New federal protections for transgender students in U.S. schools and colleges take effect Thursday, but with muted impact as judges have temporarily blocked implementation in 21 states and hundreds of individual colleges and schools across the country.
The regulation also provides protections for pregnant students with children and details how schools must respond to complaints of sexual misconduct.
For schools, the impact of the legal challenges could be a combination of confusion and inertia about compliance at the start of the school year.
“I think it’s likely that from school district to school district or state to state, we’re going to see more or less a continuation of the current status quo,” said Elana Redfield, director of federal policy at the Williams Institute at the UCLA School of Law.
Transgender rights — and especially those of youthful people — have become a key political battleground in recent years as transgender visibility has increased. Most Republican-controlled states have banned gender-affirming health care for transgender minors, and several have passed laws restricting which school bathrooms transgender people can employ and barring trans girls from some sports competitions.
In April, President Joe Biden’s administration attempted to resolve some of the disputes with an executive order protecting the rights of LGBTQ+ students under Title IX, the 1972 law against sex discrimination in schools that receive federal funds. The executive order took two years to draft and sparked 240,000 responses – a record for the Department of Education.
The rule states that it is unlawful discrimination to treat transgender students differently than their classmates, for example by restricting access to restrooms. It does not explicitly address participation in sporting events, a particularly controversial issue.
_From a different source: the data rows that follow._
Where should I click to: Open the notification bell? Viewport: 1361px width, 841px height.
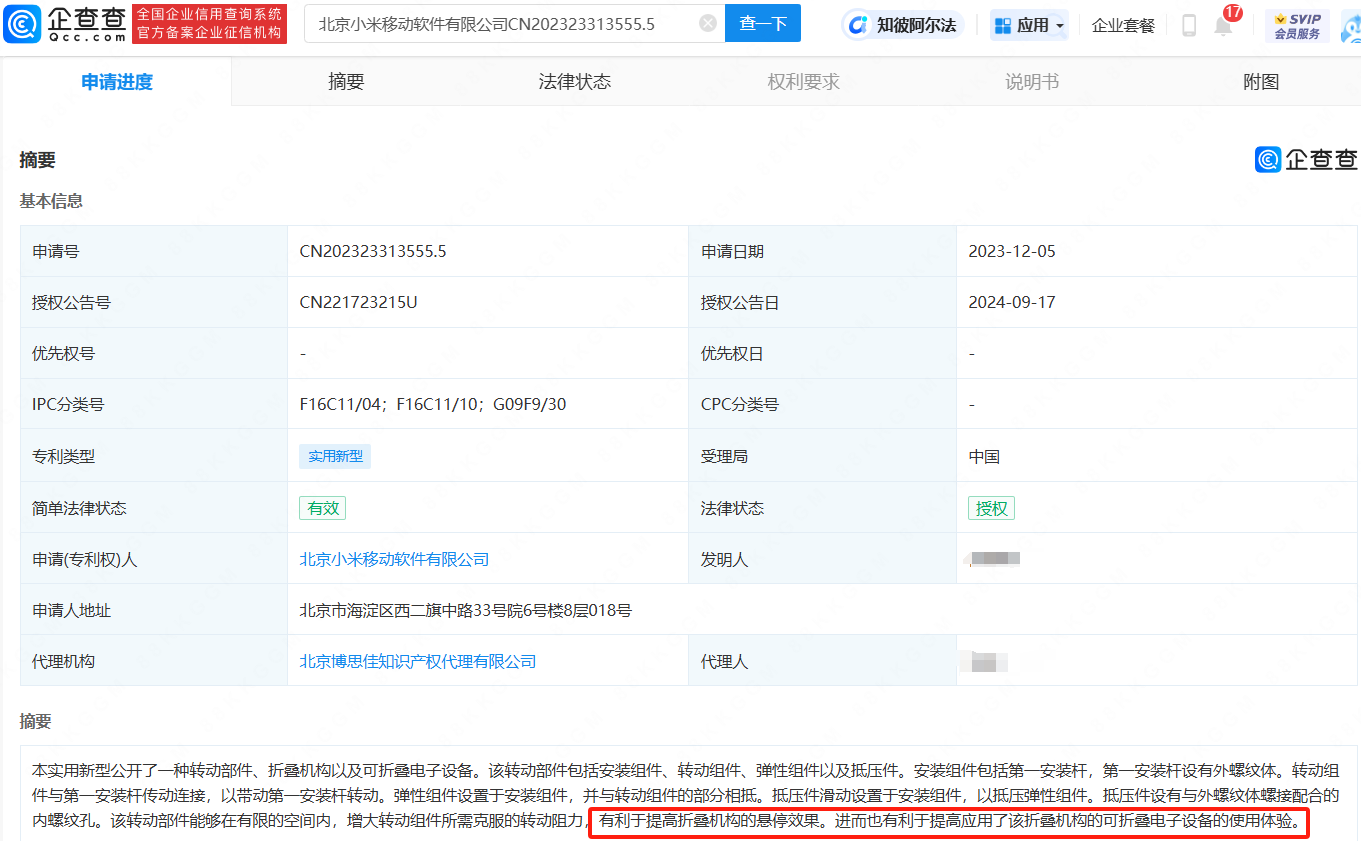[x=1223, y=26]
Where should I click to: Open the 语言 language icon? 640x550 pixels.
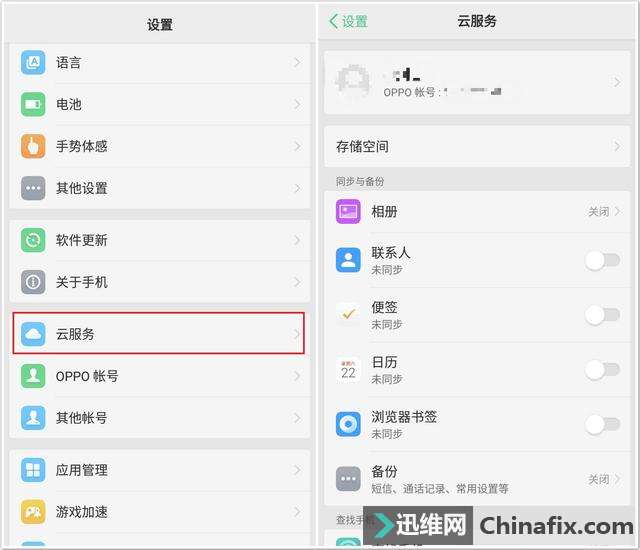point(33,62)
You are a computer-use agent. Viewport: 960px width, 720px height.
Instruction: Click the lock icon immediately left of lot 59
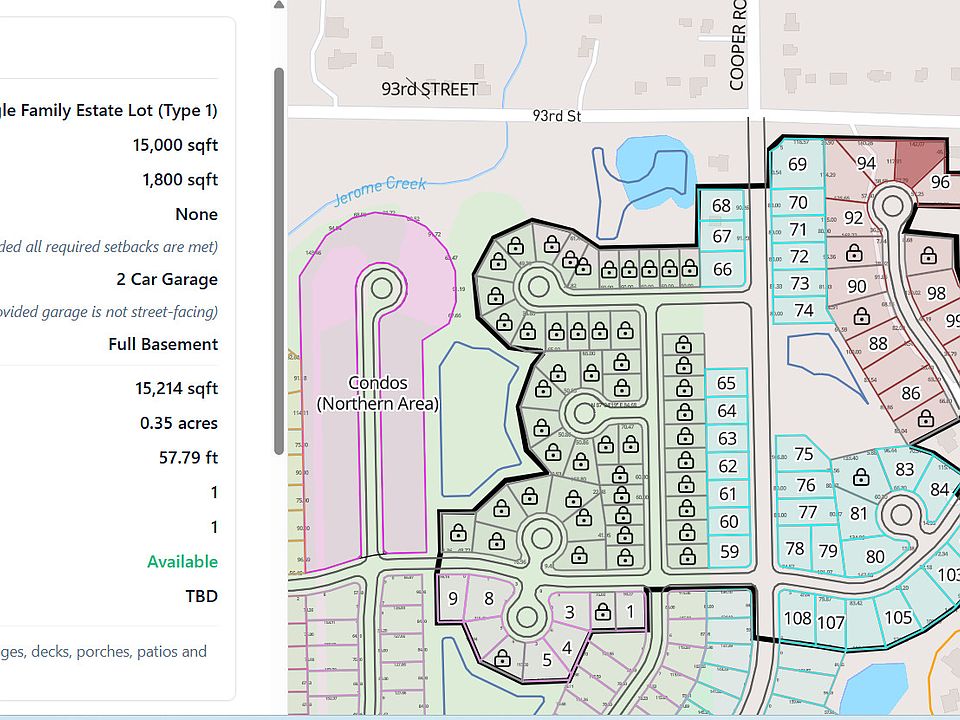pyautogui.click(x=687, y=555)
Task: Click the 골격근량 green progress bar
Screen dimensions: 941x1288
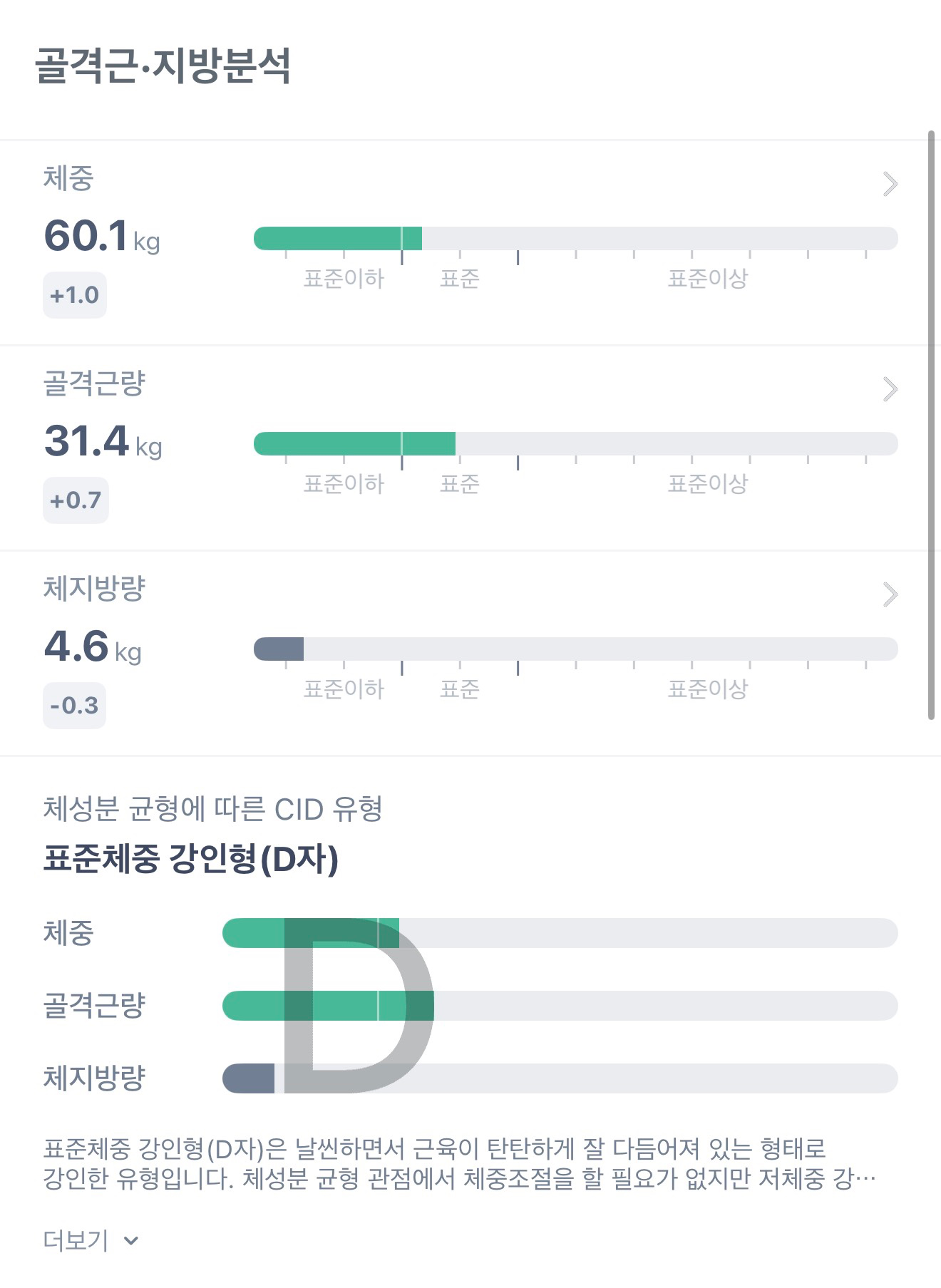Action: pyautogui.click(x=354, y=443)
It also improves protections for pregnant students and students with children, expands the scope of sexual misconduct cases that schools must investigate, and repeals a Trump administration rule requiring schools to give defendants the opportunity to cross-examine their accusers in live hearings.
The U.S. Department of Justice has asked the Supreme Court for permission to enforce parts of the rule that have not been challenged by the states, but it is unclear when the justices will issue a decision.
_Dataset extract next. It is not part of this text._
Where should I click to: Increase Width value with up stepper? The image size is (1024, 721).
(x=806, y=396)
Meanwhile, the enforcement of Title IX remains highly unclear.
In a series of rulings, federal courts have said the rule cannot be enforced in most of the Republican states that have sued while litigation is ongoing. In a ruling Tuesday, an Alabama judge ruled otherwise, allowing enforcement in Alabama, Florida, Georgia and South Carolina.
A federal judge from Kansas appointed by former President Donald Trump added another facet, asserting his power over Democratic-led states: He said the rule cannot be enforced at schools attended by children of Moms for Liberty members, or at colleges with members of Young America’s Foundation or Female Athletes United. That prevents the rule from taking effect at hundreds of colleges and about 1,700 schools in states where it could otherwise be enforced.
In many school districts across the country, this rule must be enforced in some schools but cannot be followed in others.
“I can’t give you many parallels between two different sets of rules that apply in the same place, when a school on one side of the street operates under different rules than a school on the other side of the street,” said Brett Sokolow, chairman of the Association of Title IX Administrators.
School administrators are frustrated with the lack of guidance from the Biden administration, he said. When the Department of Education recently sent information to schools on how to implement the modern guidelines, it found that they do not apply in many places. Sokolow said some districts may need to consider using two separate teams – one trained in the previous rules, the other in the 2024 version – to be prepared for both scenarios.
Jay Warona, deputy executive director and general counsel for the New York State School Boards Association, said his state already offers similar protections to transgender students, but not all other aspects of the modern rule are addressed in state policy.
Warona said he is getting messages from school districts that know what to do and is urging them to check with their district attorneys.
Caius Willingham, senior policy adviser at the National Center for Transgender Equality, said it was essential to note that the orders did not prevent school districts from pursuing similar policies, even though they did prohibit the government from enforcing its modern policies in some places.
Meanwhile, students are facing real consequences. Some people who are barred from using the gender-specific bathrooms hold their bladders all day, don’t drink anything or even drop out of school, he said.
“If you are not able to meaningfully participate in the education system as your true self,” says Willingham, “you will not be successful.”
For Kaemo Mainard O’Connell, a transgender and nonbinary high school student from Arkansas, the lack of federal protections seems to be a signal to encourage behaviors like deadnaming and bullying.
“This means I have to work much harder to be respected by teachers and students,” they said. “If I don’t have federal protection, it looks like my problems aren’t real problems.”
Because transgender students in Arkansas are now prohibited from using restrooms that match their gender identity, Kaemo must instead employ a single-occupancy restroom at school and must sign in and often wait before he can employ it.
Similar concerns are being expressed by families of transgender children in Utah, where lawmakers in June passed resolutions directing state officials to ignore the Title IX policy. Utah is one of the states challenging the regulations in court, but it has struggled to enforce its bathroom restrictions: A notice form for reporting potential violations has been flooded with false reports, and the state official tasked with reviewing them has made his lack of enthusiasm clear.
“The bathroom law led to uncomfortable conversations and definitely made our child feel different,” said Grace Cooper, a Utah mother whose child is nonbinary. “It also brought many allies out of nowhere, but without federal protection, my worries as a mother are ever-present.”